- **Aufgabe**
Gib aus dem Text über Obama und die Frauen den Abschnitt von „Die Botschaft ist“ bis einschließlich „der Harvard Universität.“ wortgetreu wieder.
=== Auszug zum Lesen ===
Die Botschaft ist deutlich, Barack Obama wird keine besondere Rücksicht auf Interessensgruppen, auf „Minder­heiten“ nehmen. Die Reaktionen sind ­gemischt. „Es ist symbolisch wichtig, dass Frauen proportional im Kabinett repräsentiert sind“, sagt Cynthia Hess vom ­Institute for Women’s Policy Research. Veränderungen müssen auch äußerlich demonstriert werden, das ist der erste Schritt in die Realpolitik. – Nein, argumentieren andere, Obama tut gut daran, Frauen nicht wegen ihres Geschlechtes zu rekrutieren: „Die Demokraten haben in der Vergangenheit zu oft Politik mit Rücksicht auf Geschlecht oder Hautfarbe betrieben“, meint Marie Danzinger von der Harvard Universität.

Barack Obama, ein cooler Pragmatiker, der eine Frauenquote nicht braucht? (Im Gegensatz zum konservativen franzö­sischen Präsidenten Sarkozy, der sehr ­augenfällig ein Kabinett der Frauen und Minderheiten zusammenstellte.) Dabei hat Barack Obama allen Grund, frauenfreundlich zu sein: 35,9 Millionen Ame­rikanerinnen haben ihn ins Amt gehoben, aber nur 27,8 Millionen Männer, ein ­subs­tantieller Unterschied. In seiner ersten Rede nach dem Wahlsieg geht Obama auf die Frauen mit keinem Wort ein.

Aber eine Frau wird geehrt für alle: eine Wählerin in Atlanta, die 106-jährige Alice Nixon Cooper, geboren „in einer Epoche, als eine Frau und ein schwarzer Mensch nicht wählen durften“. An ihrem Lebenslauf geht Obama die Geschichte des 20. Jahrhunderts durch: „… und als Frauenstimmen nicht angehört wurden, als ihre Hoffnungen abgetan wurden, war Alice Nixon Cooper Zeugin, wie die Frauen aufstanden und sich Gehör verschafften und sich das Recht zu wählen nahmen – Yes, we can“.

Blinder Fleck Frauen. Frauenanliegen – sie irrlichterten durch Obamas Wahlkampf. Nie ganz weg, aber nie ganz da. Ganz klar war Obamas Bekenntnis zum Recht auf Abtreibung: „the right to choose“. Mit ihm sei eine Änderung der Gesetzeslage nicht zu machen – eine Kampfansage gegen die religiöse Rechte. Der ehemalige Armenanwalt aus Chicagos sozialen Brennpunkten kennt ebenfalls die verheerende Lage der Frauen in Niedriglohngruppen. „Gleicher Lohn für gleiche ­Arbeit“ – die Forderung steht im Wahlprogramm weit oben. Bitter nötig.
=== Gezeigte Daten ===
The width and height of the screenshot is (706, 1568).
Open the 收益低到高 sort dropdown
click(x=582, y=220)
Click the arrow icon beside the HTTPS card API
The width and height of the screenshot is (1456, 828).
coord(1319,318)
===
- **Erledigte Aufgabe**
Die Botschaft ist deutlich, Barack Obama wird keine besondere Rücksicht auf Interessensgruppen, auf „Minder­heiten“ nehmen. Die Reaktionen sind ­gemischt. „Es ist symbolisch wichtig, dass Frauen proportional im Kabinett repräsentiert sind“, sagt Cynthia Hess vom ­Institute for Women’s Policy Research. Veränderungen müssen auch äußerlich demonstriert werden, das ist der erste Schritt in die Realpolitik. – Nein, argumentieren andere, Obama tut gut daran, Frauen nicht wegen ihres Geschlechtes zu rekrutieren: „Die Demokraten haben in der Vergangenheit zu oft Politik mit Rücksicht auf Geschlecht oder Hautfarbe betrieben“, meint Marie Danzinger von der Harvard Universität.